Effects of adsorption and viscous fingering instability on the dispersion and the form of the peaks in liquid chromatography

Liquid chromatography is a flow based separation method where, a given fluid (called eluent) displaces a miscible sample consisting of a solvent in which a mixture of solutes (also named analytes) is dissolved. The analytes are separated during the displacement because of the selective adsorption on the porous matrix and/or selective transport properties. The fluid flow in a porous medium and the adsorption of the solutes play an important role in these separation techniques. The solutes are retained on the stationary phase of the column following linear or non-linear adsorption isotherm.
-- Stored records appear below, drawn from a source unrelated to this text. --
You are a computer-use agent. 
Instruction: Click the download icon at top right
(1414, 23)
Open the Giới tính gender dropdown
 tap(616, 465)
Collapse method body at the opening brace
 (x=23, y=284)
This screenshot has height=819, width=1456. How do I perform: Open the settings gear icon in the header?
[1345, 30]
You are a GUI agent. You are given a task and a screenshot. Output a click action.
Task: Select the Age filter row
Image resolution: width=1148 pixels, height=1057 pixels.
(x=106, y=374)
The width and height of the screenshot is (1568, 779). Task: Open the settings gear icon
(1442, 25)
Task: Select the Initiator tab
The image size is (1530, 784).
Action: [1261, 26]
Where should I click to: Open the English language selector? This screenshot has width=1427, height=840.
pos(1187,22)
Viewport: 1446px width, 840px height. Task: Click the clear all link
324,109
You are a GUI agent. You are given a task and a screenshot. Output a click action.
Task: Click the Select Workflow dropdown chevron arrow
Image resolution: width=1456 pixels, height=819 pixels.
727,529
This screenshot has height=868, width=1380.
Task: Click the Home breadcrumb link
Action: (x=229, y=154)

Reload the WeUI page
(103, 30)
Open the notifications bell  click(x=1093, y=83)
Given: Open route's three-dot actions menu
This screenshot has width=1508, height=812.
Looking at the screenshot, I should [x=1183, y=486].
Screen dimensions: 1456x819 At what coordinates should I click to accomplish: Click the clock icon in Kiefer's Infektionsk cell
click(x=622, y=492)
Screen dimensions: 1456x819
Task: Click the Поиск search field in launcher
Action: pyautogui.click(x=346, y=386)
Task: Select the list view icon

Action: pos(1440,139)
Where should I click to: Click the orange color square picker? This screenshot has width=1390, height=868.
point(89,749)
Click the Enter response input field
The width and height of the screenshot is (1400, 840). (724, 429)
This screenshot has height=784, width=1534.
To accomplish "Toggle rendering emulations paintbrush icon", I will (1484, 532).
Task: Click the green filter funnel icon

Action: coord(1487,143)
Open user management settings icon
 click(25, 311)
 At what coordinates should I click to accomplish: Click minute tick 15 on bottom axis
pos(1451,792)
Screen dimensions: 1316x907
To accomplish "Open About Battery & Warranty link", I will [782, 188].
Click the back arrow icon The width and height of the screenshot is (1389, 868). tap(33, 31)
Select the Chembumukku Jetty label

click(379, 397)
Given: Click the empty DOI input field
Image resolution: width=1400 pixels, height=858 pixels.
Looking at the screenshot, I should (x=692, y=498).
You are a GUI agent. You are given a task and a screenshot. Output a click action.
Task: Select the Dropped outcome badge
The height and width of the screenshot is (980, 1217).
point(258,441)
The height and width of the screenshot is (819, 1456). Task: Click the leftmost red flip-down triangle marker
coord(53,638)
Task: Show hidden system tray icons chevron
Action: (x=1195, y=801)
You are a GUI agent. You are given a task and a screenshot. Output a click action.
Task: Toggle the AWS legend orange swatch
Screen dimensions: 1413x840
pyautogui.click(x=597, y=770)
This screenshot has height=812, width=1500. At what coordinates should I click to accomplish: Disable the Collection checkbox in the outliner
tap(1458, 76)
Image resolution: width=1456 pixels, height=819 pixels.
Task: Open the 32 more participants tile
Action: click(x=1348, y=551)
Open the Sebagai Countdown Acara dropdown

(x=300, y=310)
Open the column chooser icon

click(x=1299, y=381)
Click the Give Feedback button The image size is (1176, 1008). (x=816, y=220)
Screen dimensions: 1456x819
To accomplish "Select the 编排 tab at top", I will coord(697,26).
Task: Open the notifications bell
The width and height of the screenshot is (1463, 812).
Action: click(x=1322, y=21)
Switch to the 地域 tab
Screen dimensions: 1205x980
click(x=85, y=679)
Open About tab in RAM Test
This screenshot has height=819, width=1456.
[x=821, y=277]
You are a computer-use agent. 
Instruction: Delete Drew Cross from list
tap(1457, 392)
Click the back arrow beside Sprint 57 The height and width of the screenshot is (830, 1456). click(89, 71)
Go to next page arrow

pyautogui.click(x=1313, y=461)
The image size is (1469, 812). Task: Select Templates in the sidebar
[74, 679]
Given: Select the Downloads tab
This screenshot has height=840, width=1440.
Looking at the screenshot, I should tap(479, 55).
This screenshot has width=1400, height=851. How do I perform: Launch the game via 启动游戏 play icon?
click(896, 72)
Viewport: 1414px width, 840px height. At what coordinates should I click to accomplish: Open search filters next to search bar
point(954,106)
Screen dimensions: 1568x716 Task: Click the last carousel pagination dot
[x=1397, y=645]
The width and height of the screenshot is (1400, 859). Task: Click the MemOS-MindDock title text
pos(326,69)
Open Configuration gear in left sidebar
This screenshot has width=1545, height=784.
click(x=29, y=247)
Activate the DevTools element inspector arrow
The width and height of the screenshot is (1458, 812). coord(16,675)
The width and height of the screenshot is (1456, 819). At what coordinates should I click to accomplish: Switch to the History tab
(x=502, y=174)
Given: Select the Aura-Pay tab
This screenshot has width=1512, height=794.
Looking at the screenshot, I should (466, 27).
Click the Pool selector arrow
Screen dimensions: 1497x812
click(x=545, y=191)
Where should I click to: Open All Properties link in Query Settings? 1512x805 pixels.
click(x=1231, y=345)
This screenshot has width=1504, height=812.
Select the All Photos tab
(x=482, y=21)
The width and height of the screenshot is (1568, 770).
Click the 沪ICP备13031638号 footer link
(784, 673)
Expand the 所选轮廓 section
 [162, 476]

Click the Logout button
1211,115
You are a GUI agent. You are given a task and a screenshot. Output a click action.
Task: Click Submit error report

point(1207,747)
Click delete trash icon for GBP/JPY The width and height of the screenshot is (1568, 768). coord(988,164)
In addition to this, when the viscosity of the sample injected in a liquid chromatographic column is different from that of the carrier liquid, a hydrodynamic instability called viscous fingering occurs at that sample/carrier interface where the more viscous fluid is displaced by the less viscous one. These two phenomena sometimes result in significant peak broadening and distortion of the shape. We undertook a numerical study of these phenomena in analytical and preparative liquid chromatography. Depending on the parameters involved, the evolution of the distribution of the analyte along the column is observed to show different features for instance : bimodality (two peaks), shock layer, and rarefaction.

Figure : (left) Linear adsorption with solvent strength effect showing bimodal and distorted peaks. (right) Non-linear adsorption of Langmuir type showing rarefaction and shock layer formation.